In this research, a Stanford, SLAC, and ALS (Advanced Light Source) team developed synchrotron liquid scanning transmission x-ray microscopy (STXM) to probe the spatiotemporal evolution of the lithium composition and insertion rate within lithium battery particles. By combining a microfluidic electrochemical cell with high-energy, synchrotron-generated X-rays, they imaged the lithium composition of single-crystalline, carbon-coated lithium iron phosphate particles as they delithiated (charged) and lithiated (discharged) in an organic liquid electrolyte. They acquired the nanoscale x-ray absorption spectra at the FeL3 edge, from which the local lithium composition (x in LiXFePO4) can be quantified.

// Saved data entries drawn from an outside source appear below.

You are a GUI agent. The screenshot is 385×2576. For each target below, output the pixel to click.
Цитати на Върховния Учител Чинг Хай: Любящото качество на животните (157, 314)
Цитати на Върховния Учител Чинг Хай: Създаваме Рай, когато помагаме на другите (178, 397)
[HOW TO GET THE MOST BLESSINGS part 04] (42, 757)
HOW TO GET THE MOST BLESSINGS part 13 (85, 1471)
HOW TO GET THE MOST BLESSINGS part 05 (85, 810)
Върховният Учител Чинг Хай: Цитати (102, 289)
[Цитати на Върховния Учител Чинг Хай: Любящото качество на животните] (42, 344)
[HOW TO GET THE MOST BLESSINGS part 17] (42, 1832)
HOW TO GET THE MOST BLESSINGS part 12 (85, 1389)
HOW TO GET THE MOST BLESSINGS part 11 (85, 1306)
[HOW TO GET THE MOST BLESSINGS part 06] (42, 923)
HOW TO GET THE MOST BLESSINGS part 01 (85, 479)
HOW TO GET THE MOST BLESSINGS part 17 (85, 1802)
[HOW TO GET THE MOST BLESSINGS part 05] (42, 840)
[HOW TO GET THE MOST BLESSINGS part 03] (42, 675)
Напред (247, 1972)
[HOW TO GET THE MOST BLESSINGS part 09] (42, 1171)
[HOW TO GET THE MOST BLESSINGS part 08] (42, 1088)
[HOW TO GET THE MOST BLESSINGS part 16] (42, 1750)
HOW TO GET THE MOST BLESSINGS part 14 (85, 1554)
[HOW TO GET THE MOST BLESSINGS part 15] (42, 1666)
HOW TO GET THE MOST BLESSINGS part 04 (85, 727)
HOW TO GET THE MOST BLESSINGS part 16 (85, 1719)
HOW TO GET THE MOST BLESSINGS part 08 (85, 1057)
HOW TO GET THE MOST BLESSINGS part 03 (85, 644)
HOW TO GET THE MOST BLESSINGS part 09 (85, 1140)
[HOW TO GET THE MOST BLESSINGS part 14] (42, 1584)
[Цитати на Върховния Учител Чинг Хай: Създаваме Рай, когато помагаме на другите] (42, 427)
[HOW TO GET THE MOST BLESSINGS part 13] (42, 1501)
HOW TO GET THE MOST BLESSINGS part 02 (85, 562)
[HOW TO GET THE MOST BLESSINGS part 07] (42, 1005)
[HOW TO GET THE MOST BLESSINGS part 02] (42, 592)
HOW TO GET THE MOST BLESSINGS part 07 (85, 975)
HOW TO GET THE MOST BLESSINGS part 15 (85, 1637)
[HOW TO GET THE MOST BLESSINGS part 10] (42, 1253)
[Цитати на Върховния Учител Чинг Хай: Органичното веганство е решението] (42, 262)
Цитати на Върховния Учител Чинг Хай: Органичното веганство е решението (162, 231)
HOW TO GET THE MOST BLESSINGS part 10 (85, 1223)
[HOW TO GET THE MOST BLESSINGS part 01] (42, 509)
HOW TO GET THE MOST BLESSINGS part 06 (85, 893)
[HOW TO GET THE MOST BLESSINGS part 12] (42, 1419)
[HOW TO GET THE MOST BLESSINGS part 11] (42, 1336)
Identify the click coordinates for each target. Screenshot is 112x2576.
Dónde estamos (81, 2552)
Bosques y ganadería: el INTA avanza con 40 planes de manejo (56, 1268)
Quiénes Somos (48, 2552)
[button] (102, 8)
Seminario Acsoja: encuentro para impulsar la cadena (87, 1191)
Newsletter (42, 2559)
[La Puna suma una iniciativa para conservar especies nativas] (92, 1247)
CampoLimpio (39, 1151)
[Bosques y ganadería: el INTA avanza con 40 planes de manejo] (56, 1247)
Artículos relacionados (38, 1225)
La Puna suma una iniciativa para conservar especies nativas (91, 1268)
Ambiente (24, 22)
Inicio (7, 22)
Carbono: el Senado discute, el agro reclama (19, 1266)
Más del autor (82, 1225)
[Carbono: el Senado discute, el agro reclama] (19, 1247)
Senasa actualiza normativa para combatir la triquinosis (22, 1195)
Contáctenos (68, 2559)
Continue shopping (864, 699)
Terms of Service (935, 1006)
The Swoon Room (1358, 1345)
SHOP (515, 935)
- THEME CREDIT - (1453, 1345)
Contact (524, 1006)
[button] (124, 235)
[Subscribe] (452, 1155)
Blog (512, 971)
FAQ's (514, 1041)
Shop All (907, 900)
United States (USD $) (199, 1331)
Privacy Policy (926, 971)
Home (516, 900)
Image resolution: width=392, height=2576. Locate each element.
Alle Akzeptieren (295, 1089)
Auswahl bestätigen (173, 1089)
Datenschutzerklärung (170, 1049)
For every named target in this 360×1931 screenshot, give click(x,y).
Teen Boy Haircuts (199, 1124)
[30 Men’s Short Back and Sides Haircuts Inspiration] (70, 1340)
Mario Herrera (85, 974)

Their results show that spatial heterogeneities in reaction rates account for the compositionally nonuniform solid-solution domains during (de)lithiation of LixFePO4. The reaction heterogeneities during delithiation(charge) is amplified but suppressed during lithiation(discharge). These results derived from synchrotron X-ray microscopy highlight the crucial role of surface reaction rate in lithiation, with implications for lithium battery electrode engineering and lithium battery management
J. Lim, Y. Li, D. H. Alsem, H. So, S. Lee, P. Bai, D.A. Cogswell, X. Liu, N. Jin, Y. Yu, N. Salmon, D. Shapiro, M. Z. Bazant, T. Tyliszczak, W. C. Chueh “Origin and Hysteresis of Li Compositional Spatio-Dynamics within Battery Primary Particles”, Science, 2016, 353, 566-571 .